- ABOUT THIS EXERCISE
All the data should be printed again exactly as written.

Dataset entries
━━━━━━━━━━━━━━━━

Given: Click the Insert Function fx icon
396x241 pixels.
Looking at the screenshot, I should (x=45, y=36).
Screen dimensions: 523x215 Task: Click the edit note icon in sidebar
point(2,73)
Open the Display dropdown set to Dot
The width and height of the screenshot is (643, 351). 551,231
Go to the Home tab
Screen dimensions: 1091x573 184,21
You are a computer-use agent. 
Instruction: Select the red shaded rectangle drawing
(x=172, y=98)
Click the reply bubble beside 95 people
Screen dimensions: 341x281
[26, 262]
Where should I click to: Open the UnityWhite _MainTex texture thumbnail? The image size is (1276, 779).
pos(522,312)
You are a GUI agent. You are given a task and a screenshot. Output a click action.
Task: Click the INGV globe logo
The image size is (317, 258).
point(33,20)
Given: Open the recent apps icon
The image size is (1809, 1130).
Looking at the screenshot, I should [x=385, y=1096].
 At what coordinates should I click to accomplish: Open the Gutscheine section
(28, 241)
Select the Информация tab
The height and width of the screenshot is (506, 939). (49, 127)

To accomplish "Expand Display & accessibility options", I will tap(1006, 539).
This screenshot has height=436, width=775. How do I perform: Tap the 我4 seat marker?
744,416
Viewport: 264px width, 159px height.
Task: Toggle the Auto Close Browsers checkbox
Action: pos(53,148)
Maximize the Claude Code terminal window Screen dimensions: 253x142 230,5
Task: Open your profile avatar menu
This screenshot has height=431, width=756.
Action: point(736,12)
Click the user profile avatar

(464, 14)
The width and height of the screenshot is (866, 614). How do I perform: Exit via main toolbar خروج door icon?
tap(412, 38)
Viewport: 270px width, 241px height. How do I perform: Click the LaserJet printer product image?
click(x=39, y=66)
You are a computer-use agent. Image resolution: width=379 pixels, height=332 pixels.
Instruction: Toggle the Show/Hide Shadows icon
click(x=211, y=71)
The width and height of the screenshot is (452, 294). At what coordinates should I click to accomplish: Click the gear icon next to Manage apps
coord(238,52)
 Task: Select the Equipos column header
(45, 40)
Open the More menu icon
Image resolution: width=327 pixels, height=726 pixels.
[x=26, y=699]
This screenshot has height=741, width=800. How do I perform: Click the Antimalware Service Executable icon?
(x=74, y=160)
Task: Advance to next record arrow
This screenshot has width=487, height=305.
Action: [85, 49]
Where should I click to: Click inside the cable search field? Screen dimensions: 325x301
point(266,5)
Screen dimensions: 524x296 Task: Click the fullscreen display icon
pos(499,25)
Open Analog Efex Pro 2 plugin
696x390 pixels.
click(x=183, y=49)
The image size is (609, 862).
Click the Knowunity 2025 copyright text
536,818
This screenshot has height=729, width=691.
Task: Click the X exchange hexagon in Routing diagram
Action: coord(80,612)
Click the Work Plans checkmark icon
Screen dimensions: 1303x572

━━━━━━━━━━━━━━━━

- SOLUTION
Given: Click the Insert Function fx icon
396x241 pixels.
Looking at the screenshot, I should (x=45, y=36).
Screen dimensions: 523x215 Task: Click the edit note icon in sidebar
point(2,73)
Open the Display dropdown set to Dot
The width and height of the screenshot is (643, 351). 551,231
Go to the Home tab
Screen dimensions: 1091x573 184,21
You are a computer-use agent. 
Instruction: Select the red shaded rectangle drawing
(x=172, y=98)
Click the reply bubble beside 95 people
Screen dimensions: 341x281
[26, 262]
Where should I click to: Open the UnityWhite _MainTex texture thumbnail? The image size is (1276, 779).
pos(522,312)
You are a GUI agent. You are given a task and a screenshot. Output a click action.
Task: Click the INGV globe logo
The image size is (317, 258).
point(33,20)
Given: Open the recent apps icon
The image size is (1809, 1130).
Looking at the screenshot, I should [x=385, y=1096].
 At what coordinates should I click to accomplish: Open the Gutscheine section
(28, 241)
Select the Информация tab
The height and width of the screenshot is (506, 939). (49, 127)

To accomplish "Expand Display & accessibility options", I will tap(1006, 539).
This screenshot has height=436, width=775. How do I perform: Tap the 我4 seat marker?
744,416
Viewport: 264px width, 159px height.
Task: Toggle the Auto Close Browsers checkbox
Action: pos(53,148)
Maximize the Claude Code terminal window Screen dimensions: 253x142 230,5
Task: Open your profile avatar menu
This screenshot has height=431, width=756.
Action: point(736,12)
Click the user profile avatar

(464, 14)
The width and height of the screenshot is (866, 614). How do I perform: Exit via main toolbar خروج door icon?
tap(412, 38)
Viewport: 270px width, 241px height. How do I perform: Click the LaserJet printer product image?
click(x=39, y=66)
You are a computer-use agent. Image resolution: width=379 pixels, height=332 pixels.
Instruction: Toggle the Show/Hide Shadows icon
click(x=211, y=71)
The width and height of the screenshot is (452, 294). At what coordinates should I click to accomplish: Click the gear icon next to Manage apps
coord(238,52)
 Task: Select the Equipos column header
(45, 40)
Open the More menu icon
Image resolution: width=327 pixels, height=726 pixels.
[x=26, y=699]
This screenshot has height=741, width=800. How do I perform: Click the Antimalware Service Executable icon?
(x=74, y=160)
Task: Advance to next record arrow
This screenshot has width=487, height=305.
Action: [85, 49]
Where should I click to: Click inside the cable search field? Screen dimensions: 325x301
point(266,5)
Screen dimensions: 524x296 Task: Click the fullscreen display icon
pos(499,25)
Open Analog Efex Pro 2 plugin
696x390 pixels.
click(x=183, y=49)
The image size is (609, 862).
Click the Knowunity 2025 copyright text
536,818
This screenshot has height=729, width=691.
Task: Click the X exchange hexagon in Routing diagram
Action: coord(80,612)
Click the Work Plans checkmark icon
Screen dimensions: 1303x572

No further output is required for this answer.